Florida Rep. Marie Woodson said, “Trump’s unhinged rants about migrants indicate he has no problem spreading lies and vicious characterizations about Haitians and others. Which group will he use next to divide and put fear in our neighbors, friends and workplaces? Migrants are human and should not be treated as pawns for a selfish goal of divide and conquer.”
Miami-Dade Commissioner Marleine Bastien said comments like those of Trump and Vance “are part of a plan to demonize Haitians — and by extension, all immigrants and all people of color — as a step toward discrimination and persecution. Haitians are here because of generational trauma from past dictatorships, political and organized gang violence. They are honest, hardworking people who have contributed to build the social, economic and political fabric of our nation.”
Other Haitian-descent elected officials in Florida joining the attack on Trump and Vance included Coral Springs, Fla., Commissioner Nancy Metayer Bowen; North Miami Mayor Alex Desulme; city clerk of North Miami, Fla., Vanessa Joseph; and Tessaq Petit, executive director of the Florida Immigrant Coalition.

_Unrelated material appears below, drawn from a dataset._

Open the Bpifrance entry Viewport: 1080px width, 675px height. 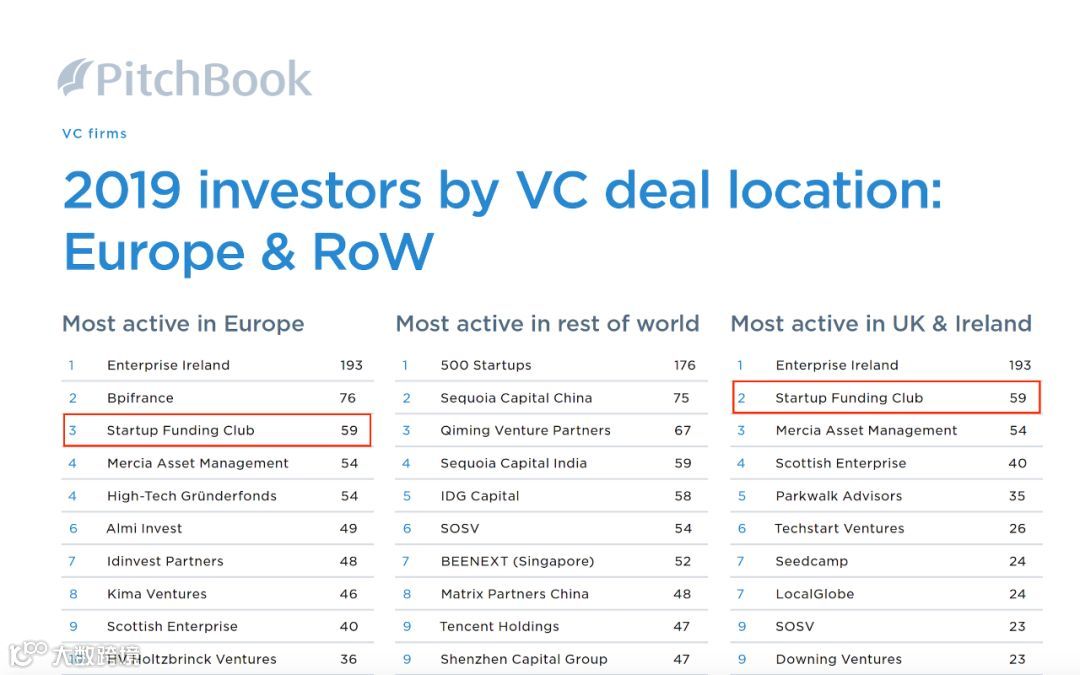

“Donald Trump’s fear-mongering lie accusing (Haitian) immigrants of stealing and eating people’s dogs is deeply racist and xenophobic and should anger us all,” Petit said. “These statements are not only disrespectful to the thousands of Haitians living in Ohio but endanger the lives of all immigrants who are valued contributors to our communities across the country. We won’t stand for being scapegoats for a failing campaign.”